Clustering
Clustering and Distributed Operations
This guide covers running Caxton in a distributed cluster configuration for high availability and scalability.
Overview
Caxton uses a coordination-first architecture that requires no external dependencies like databases or message queues.
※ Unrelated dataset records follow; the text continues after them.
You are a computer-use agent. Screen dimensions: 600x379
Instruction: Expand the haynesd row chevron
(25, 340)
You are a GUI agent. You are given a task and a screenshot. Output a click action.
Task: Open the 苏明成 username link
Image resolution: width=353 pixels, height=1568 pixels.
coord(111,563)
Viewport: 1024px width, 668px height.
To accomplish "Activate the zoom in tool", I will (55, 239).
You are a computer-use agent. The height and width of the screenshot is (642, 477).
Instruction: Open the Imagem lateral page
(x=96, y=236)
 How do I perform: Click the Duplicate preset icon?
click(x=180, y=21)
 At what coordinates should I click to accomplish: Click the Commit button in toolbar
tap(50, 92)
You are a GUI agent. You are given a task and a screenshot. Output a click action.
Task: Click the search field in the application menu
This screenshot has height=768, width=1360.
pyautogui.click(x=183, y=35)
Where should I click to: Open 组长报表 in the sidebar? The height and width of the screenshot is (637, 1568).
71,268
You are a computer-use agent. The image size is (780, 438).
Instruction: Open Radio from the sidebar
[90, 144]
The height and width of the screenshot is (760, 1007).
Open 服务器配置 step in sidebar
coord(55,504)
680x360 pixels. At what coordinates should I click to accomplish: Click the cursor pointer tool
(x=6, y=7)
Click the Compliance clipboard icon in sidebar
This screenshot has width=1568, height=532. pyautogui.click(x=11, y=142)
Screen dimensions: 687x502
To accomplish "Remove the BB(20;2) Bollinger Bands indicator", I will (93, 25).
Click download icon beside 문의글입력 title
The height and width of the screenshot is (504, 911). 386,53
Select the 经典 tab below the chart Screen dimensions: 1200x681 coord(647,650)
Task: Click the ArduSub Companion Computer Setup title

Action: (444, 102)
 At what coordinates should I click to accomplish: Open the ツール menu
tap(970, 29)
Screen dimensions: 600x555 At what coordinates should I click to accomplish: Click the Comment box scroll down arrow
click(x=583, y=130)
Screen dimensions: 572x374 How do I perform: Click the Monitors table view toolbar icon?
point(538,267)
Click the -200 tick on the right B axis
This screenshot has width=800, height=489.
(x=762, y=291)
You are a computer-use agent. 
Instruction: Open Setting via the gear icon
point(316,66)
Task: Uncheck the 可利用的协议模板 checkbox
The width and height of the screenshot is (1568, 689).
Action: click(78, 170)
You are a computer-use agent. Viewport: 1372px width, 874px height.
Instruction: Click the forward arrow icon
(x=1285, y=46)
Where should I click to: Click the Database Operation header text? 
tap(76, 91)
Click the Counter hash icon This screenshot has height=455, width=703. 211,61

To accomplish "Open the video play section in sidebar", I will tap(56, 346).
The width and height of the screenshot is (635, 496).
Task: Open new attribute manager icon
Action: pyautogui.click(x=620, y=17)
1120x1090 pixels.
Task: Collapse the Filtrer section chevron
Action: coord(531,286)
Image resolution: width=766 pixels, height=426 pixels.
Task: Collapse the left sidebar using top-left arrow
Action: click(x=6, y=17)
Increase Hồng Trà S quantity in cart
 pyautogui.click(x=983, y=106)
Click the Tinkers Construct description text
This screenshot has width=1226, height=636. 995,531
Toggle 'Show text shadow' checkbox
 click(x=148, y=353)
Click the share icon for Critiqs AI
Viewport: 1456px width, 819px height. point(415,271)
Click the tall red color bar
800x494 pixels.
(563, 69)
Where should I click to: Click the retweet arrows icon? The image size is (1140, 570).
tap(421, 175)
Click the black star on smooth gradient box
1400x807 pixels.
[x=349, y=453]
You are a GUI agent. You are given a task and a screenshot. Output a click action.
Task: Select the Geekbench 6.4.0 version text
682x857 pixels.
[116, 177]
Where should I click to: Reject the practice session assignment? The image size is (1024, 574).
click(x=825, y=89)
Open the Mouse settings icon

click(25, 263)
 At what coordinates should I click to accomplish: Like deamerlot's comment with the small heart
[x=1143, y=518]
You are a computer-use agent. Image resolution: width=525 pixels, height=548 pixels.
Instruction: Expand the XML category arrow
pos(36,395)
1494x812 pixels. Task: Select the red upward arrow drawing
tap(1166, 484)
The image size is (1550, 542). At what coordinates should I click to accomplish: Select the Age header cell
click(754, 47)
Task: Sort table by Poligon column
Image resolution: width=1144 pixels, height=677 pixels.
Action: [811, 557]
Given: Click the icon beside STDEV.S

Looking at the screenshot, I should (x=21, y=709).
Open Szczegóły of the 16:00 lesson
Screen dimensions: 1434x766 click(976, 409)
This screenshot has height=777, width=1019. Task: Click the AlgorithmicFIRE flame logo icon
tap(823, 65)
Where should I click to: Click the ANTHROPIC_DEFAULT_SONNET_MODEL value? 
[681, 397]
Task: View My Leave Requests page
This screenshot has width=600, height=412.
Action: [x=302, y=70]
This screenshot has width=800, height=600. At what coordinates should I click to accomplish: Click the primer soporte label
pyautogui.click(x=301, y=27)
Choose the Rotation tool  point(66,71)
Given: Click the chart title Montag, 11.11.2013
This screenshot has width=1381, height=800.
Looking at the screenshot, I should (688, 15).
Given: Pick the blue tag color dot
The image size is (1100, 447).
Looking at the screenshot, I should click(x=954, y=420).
Each Caxton instance:
- Maintains its own local state using embedded SQLite
- Coordinates with other instances via the SWIM gossip protocol
- Automatically discovers and routes messages to agents across the cluster
- Handles network partitions gracefully with degraded mode operation
For architectural details, see:
Starting a Cluster
Bootstrap First Node
The first node acts as the seed for cluster formation:
# Start the seed node
caxton server start \
--node-id node-1 \
--bind-addr 0.0.0.0:7946 \
--api-addr 0.0.0.0:8080 \
--bootstrap
Join Additional Nodes
Other nodes join by connecting to the seed:
# On node 2
caxton server start \
--node-id node-2 \
--bind-addr 0.0.0.0:7946 \
--api-addr 0.0.0.0:8080 \
--join node-1.example.com:7946
# On node 3
caxton server start \
--node-id node-3 \
--bind-addr 0.0.0.0:7946 \
--api-addr 0.0.0.0:8080 \
--join node-1.example.com:7946,node-2.example.com:7946
Verify Cluster Status
# Check cluster membership
caxton cluster members
# Example output:
NODE-ID STATUS ADDRESS AGENTS CPU MEMORY
node-1 alive 10.0.1.10:7946 42 15% 2.1GB
node-2 alive 10.0.1.11:7946 38 12% 1.8GB
node-3 alive 10.0.1.12:7946 40 18% 2.3GB
Configuration
Cluster Configuration File
Create /etc/caxton/cluster.yaml
:
coordination:
cluster:
# SWIM protocol settings
bind_addr: 0.0.0.0:7946
advertise_addr: ${HOSTNAME}:7946
# Seed nodes for joining
seeds:
- caxton-1.example.com:7946
- caxton-2.example.com:7946
- caxton-3.example.com:7946
# Gossip parameters
gossip_interval: 200ms
gossip_fanout: 3
probe_interval: 1s
probe_timeout: 500ms
# Partition handling
partition:
detection_timeout: 5s
quorum_size: 2
degraded_mode: true
queue_writes: true
Security Configuration
Enable mTLS for secure inter-node communication:
security:
cluster:
mtls:
enabled: true
ca_cert: /etc/caxton/ca.crt
node_cert: /etc/caxton/certs/node.crt
node_key: /etc/caxton/certs/node.key
verify_peer: true
See ADR-0016: Security Architecture for details.
Agent Distribution
Agents are automatically distributed across the cluster:
# Deploy an agent (automatically placed on optimal node)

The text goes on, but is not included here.